Management of suspected early-onset neonatal sepsis (EONS)

< Back to Medical care & clinical practice

Authors

Stocker M, Buonocore G, Zimmermann LJI, Hellström-Westas L, Klingenberg C, Kornelisse R, Maier RF, Metsvaht T

© Shutterstock

Target group

Term and late-preterm infants with suspected infection within the first 72 hours after birth and parents

User group

Healthcare professionals, neonatal units, hospitals, and health services

Statement of standard

Newborn infants with suspected early-onset infection receive prompt diagnosis and effective treatment of sepsis while avoiding overuse of antibiotics.

Rationale

The goal is to reduce morbidity and mortality from early-onset sepsis and adverse effects of overuse of antibiotics. Early diagnosis and treatment of early-onset neonatal sepsis (EONS) are critical in preventing severe and life-threatening complications and mortality.

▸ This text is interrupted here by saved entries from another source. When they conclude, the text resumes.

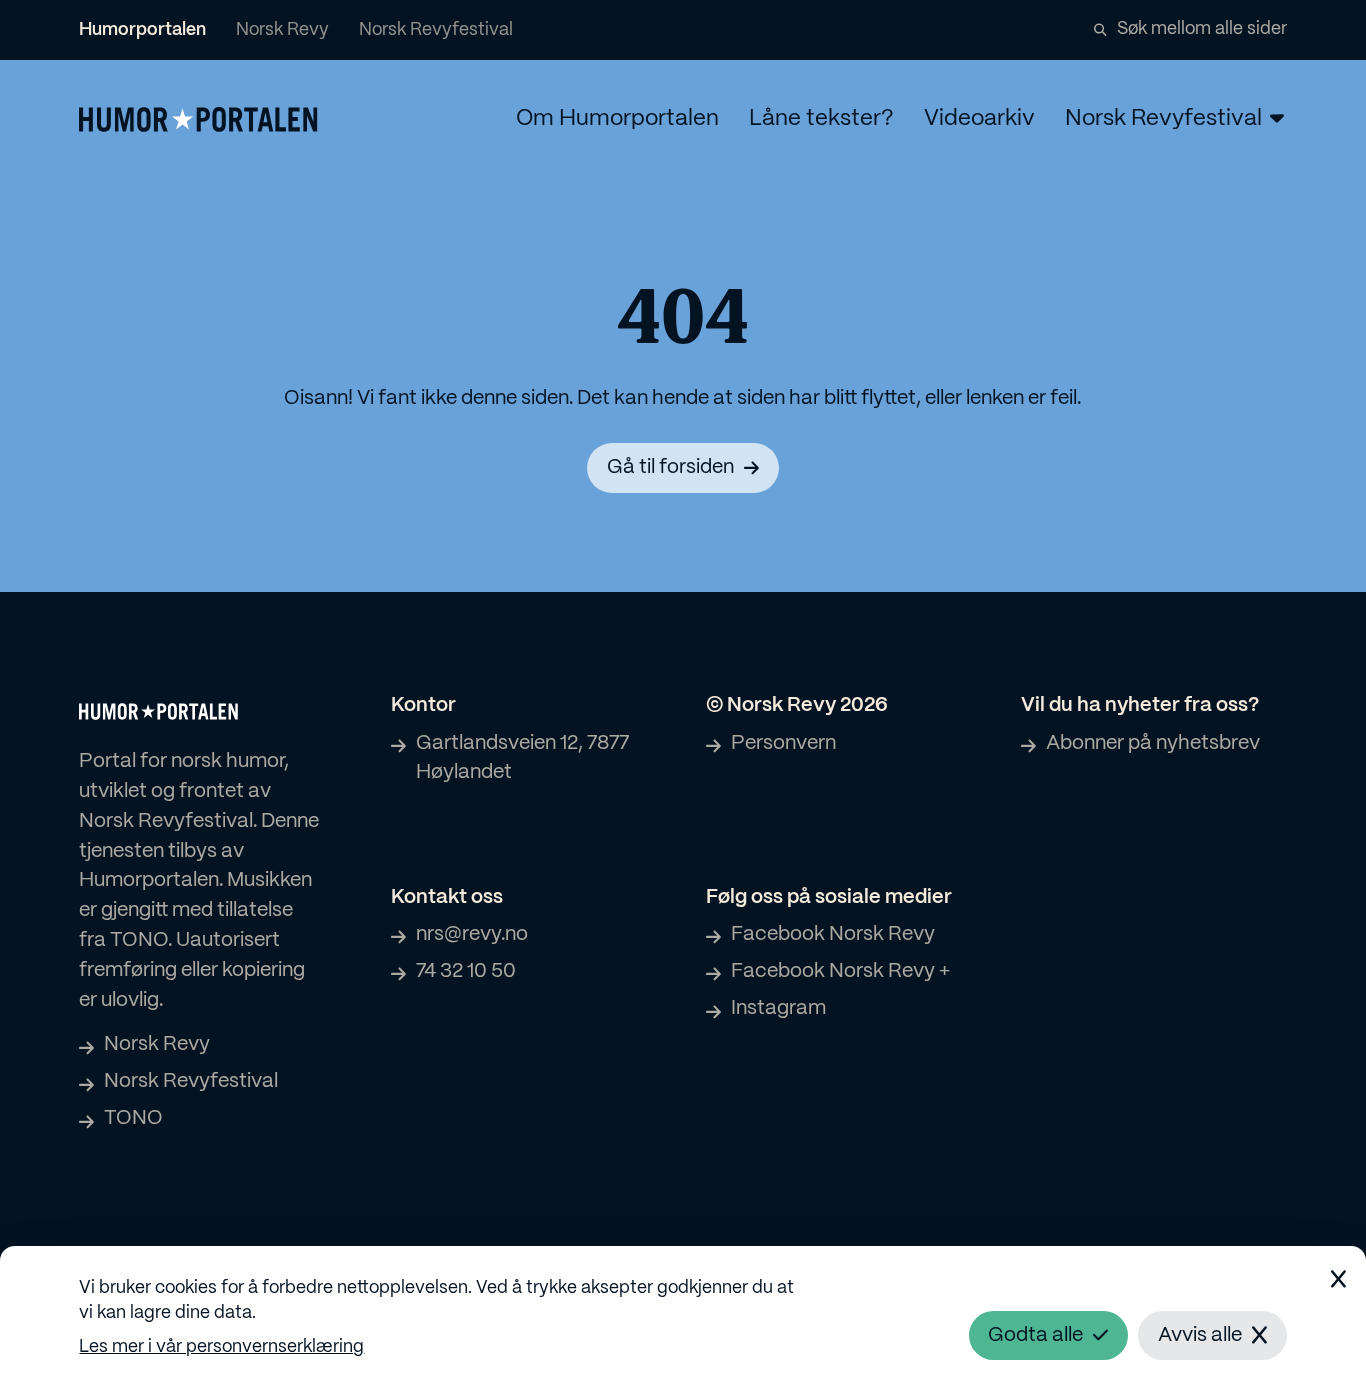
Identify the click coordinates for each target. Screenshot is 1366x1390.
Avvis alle (1200, 1335)
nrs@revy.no (472, 934)
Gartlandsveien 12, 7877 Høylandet (522, 758)
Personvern (783, 743)
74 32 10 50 (466, 971)
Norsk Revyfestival (436, 30)
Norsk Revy (282, 30)
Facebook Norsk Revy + (840, 971)
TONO (133, 1118)
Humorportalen (142, 30)
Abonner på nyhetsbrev (1153, 743)
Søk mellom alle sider (1201, 29)
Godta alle (1035, 1335)
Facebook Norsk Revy (833, 934)
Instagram (778, 1008)
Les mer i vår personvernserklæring (221, 1347)
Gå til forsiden (670, 467)
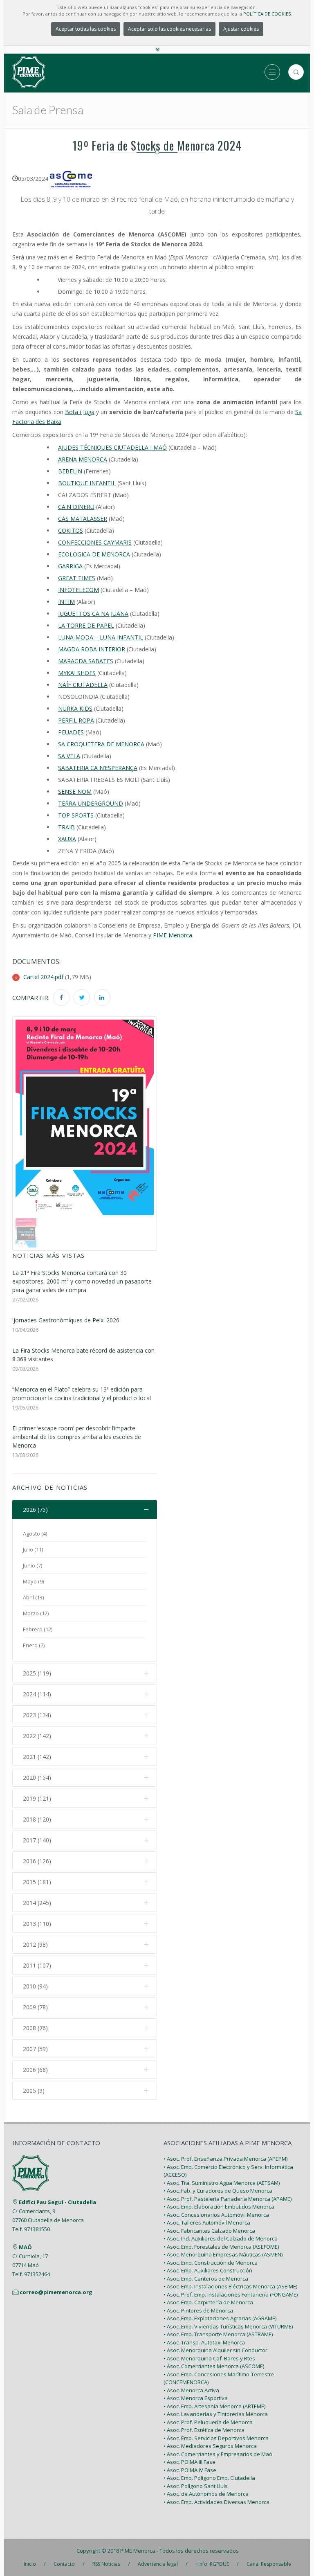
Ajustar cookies (241, 28)
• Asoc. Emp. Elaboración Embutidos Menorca (219, 2206)
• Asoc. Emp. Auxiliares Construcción (208, 2270)
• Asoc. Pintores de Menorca (198, 2310)
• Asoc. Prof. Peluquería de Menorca (208, 2422)
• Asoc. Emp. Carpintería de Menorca (208, 2302)
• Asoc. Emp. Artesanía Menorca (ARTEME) (214, 2406)
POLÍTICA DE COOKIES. (267, 14)
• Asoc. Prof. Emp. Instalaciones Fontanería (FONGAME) (231, 2294)
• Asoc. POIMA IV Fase (190, 2470)
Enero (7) (34, 1645)
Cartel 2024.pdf (43, 977)
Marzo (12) (36, 1613)
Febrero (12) (37, 1629)
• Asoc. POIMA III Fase (189, 2462)
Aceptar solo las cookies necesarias (169, 28)
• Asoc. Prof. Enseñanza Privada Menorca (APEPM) (225, 2158)
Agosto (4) (35, 1533)
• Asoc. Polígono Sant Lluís (196, 2486)
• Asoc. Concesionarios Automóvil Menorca (216, 2214)
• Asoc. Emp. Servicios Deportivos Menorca (216, 2438)
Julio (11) (33, 1549)
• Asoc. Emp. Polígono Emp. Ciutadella (209, 2477)
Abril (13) (33, 1597)
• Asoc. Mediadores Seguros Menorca (210, 2446)
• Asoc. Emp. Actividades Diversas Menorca (216, 2502)
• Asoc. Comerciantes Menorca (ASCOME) (214, 2366)
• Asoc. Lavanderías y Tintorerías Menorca (216, 2414)
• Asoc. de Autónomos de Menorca (206, 2493)
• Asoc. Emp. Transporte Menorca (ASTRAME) (218, 2334)
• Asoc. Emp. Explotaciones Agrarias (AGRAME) (220, 2318)
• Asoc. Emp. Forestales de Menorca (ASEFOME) (221, 2246)
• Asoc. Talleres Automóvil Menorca (207, 2222)
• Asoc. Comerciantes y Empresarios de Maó (218, 2454)
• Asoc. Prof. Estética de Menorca (204, 2430)
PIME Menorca (137, 2550)
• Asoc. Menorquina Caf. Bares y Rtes (209, 2358)
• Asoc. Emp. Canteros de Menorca (206, 2278)
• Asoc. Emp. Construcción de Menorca (211, 2262)
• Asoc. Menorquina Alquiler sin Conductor (215, 2350)
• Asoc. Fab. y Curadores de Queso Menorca (218, 2190)
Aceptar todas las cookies (86, 28)
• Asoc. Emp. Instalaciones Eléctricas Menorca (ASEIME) (230, 2286)
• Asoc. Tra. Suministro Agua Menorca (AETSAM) (222, 2182)
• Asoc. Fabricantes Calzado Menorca (209, 2230)
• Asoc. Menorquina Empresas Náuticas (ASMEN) (223, 2254)
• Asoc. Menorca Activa (191, 2390)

Diagnosis of EONS is difficult due to the often subtle, nonspecific clinical presentation and low predictive values of biomarkers. (1–4) Uncertainty about the presence of neonatal infection may result in unnecessary and prolonged antibiotic treatment. (5,6) Population-based studies in Norway and Switzerland reported a rate of around 2.5% of all term infants started on antibiotic therapy due to suspected EONS, whereas the incidence of culture-proven EONS was between 0.02 and 0.07% (7,8) In other European countries and the United States of America even higher proportions of all term infants are started on antibiotic therapy. (9) Physician’s attitudes, such as complacency and fear, have been described as influential factors on antibiotic prescribing. (10)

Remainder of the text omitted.